Staged at art venue Spazio Maiocchi, the homage was engineered as a multidisciplinary immersive experience, with a corollary of installations, live performances, exhibitions and videos curated by Alessio Ascari, Spazio Maiocchi’s creative director. The space was transformed into a sort of countercultural meta country club called the Gucci Horsebeat Society, where artworks by 10 up-and-coming artists, mostly working with digital or AI-generated imagery, reinterpreted the iconography of the Horsebit, the metal clamp of a horse’s bridle that is one of Gucci’s most famous signifiers. Here, it came morphed and twisted into an AI-generated pattern on the thick wall-to-wall moquette carpeting the rooms; warped into distorted kinetics woven into the texture of a denim ensemble; or intruding as an almost-undetectable graphic in the classic checks of a Prince of Wales wool tailored suit.
Arranged as an art installation alongside the pieces commissioned for the exhibition, looks from Gucci’s spring collection were displayed on mannequins in a room entirely wallpapered by Australian image-maker Ed Davis, whose collage motifs were also reprised on an oversized bowling-set/skater silk ensemble. Throughout the lineup, references to the archives were streamlined and rendered into augmented silhouettes; both tailoring and sport-inflected pieces had amplified proportions while retaining classic construction.
A balancing act between past and future was apparent. On one hand, sartorial three-piece suits were simplified to sharp-cut, trim versions, only slightly refreshed by the elongated shapes of blazers, the shortening of sleeves and cuffs, and the revival of ’70s bootcut trousers. On the other, an undercurrent of inventive techno-quirk was perceptible in the optically treated surfaces of workwear/sporty hybrids, where the GG logo was digitally distorted into a glazed effect, laser-printed on denim-like leather, or rendered in a spongy three-dimensional weave. Equally offbeat was a shiny, liquid oversized hoodie/shorts ensemble, whose fabric woven with silver metallic threads made it shape-shifting and malleable. A washed denim jacket tucked into wide-leg pants was thermo-incrusted with micro mirror tiles, refracting light like a wearable disco ball.
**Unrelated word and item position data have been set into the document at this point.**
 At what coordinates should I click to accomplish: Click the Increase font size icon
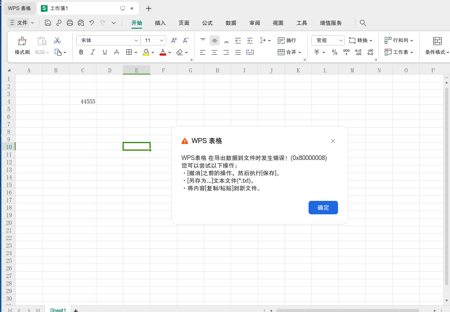(174, 40)
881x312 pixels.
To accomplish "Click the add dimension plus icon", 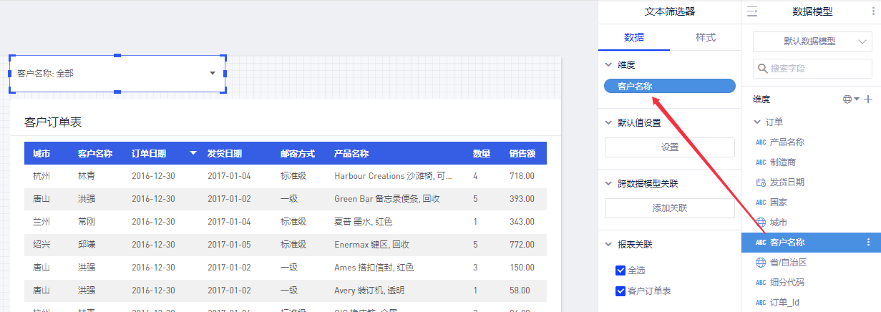I will click(868, 99).
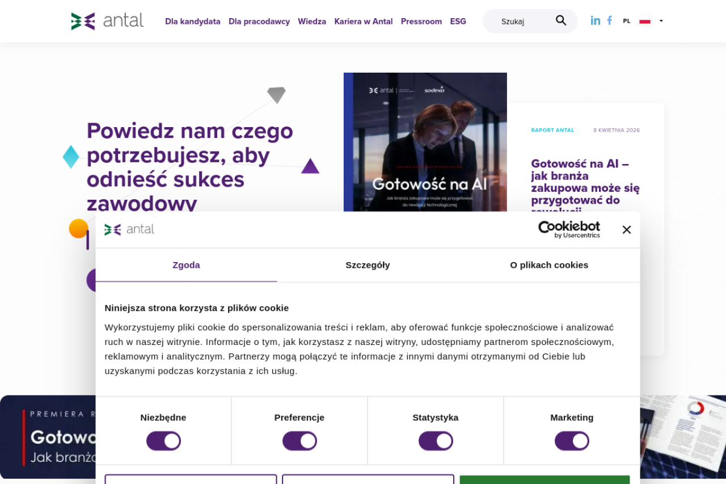The height and width of the screenshot is (484, 726).
Task: Switch to the Szczegóły tab
Action: pos(368,265)
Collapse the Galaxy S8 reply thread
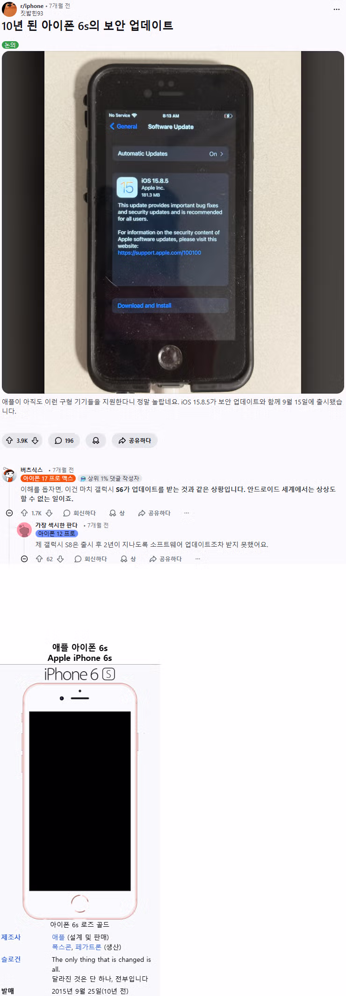This screenshot has width=346, height=996. click(24, 559)
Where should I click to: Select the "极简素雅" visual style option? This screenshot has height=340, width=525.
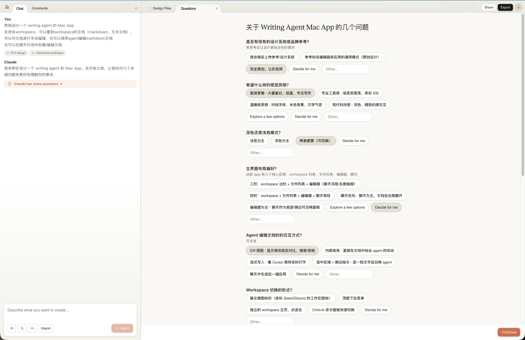pos(281,93)
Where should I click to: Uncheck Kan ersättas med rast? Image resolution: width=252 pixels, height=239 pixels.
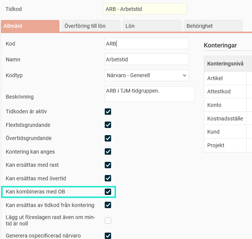click(108, 165)
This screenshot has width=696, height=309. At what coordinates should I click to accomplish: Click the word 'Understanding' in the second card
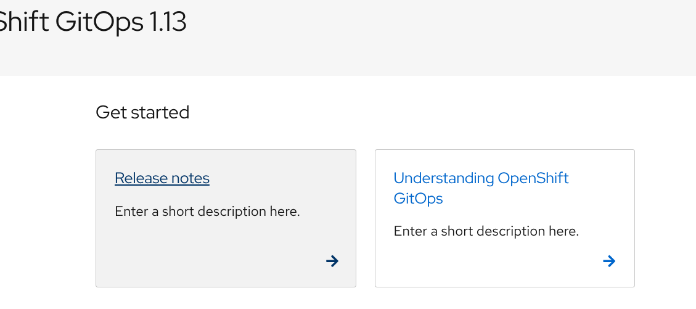(443, 178)
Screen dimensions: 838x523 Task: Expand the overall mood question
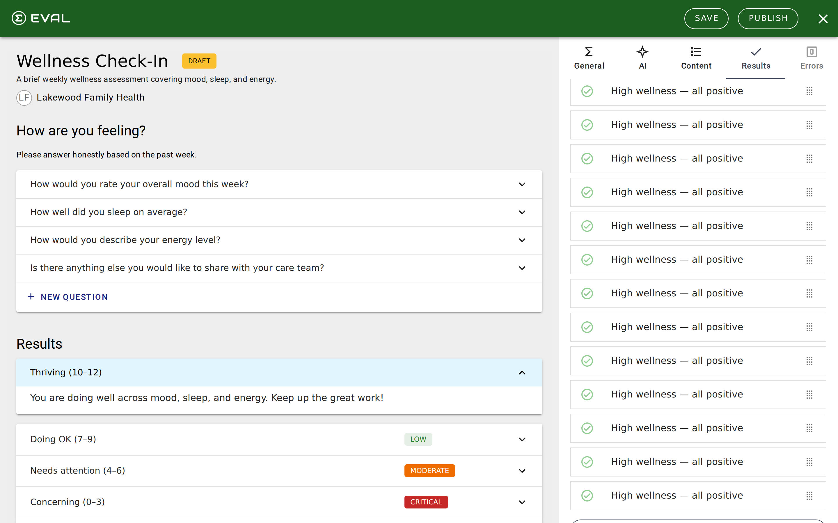(x=522, y=184)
The artworks displayed across the site celebrated the Horsebit’s metamorphosis. Among the most visually compelling was Swiss artist Sylvie Fleury’s 1998 furry bedroom, surmounted by a hanging square-heeled Horsebit loafer in red patent leather from Tom Ford’s Gucci fall 1995 show. An imposing surrealist bean-shaped wooden desk by American sculptor Pitter Patter was held up by replicas of stylish knee-length legs clad in Gucci bootcut trousers and Horsebit loafers in various styles. Entertaining and humorously artistic, the event definitely whetted the appetite for the arrival of new creative director Sabato De Sarno in September.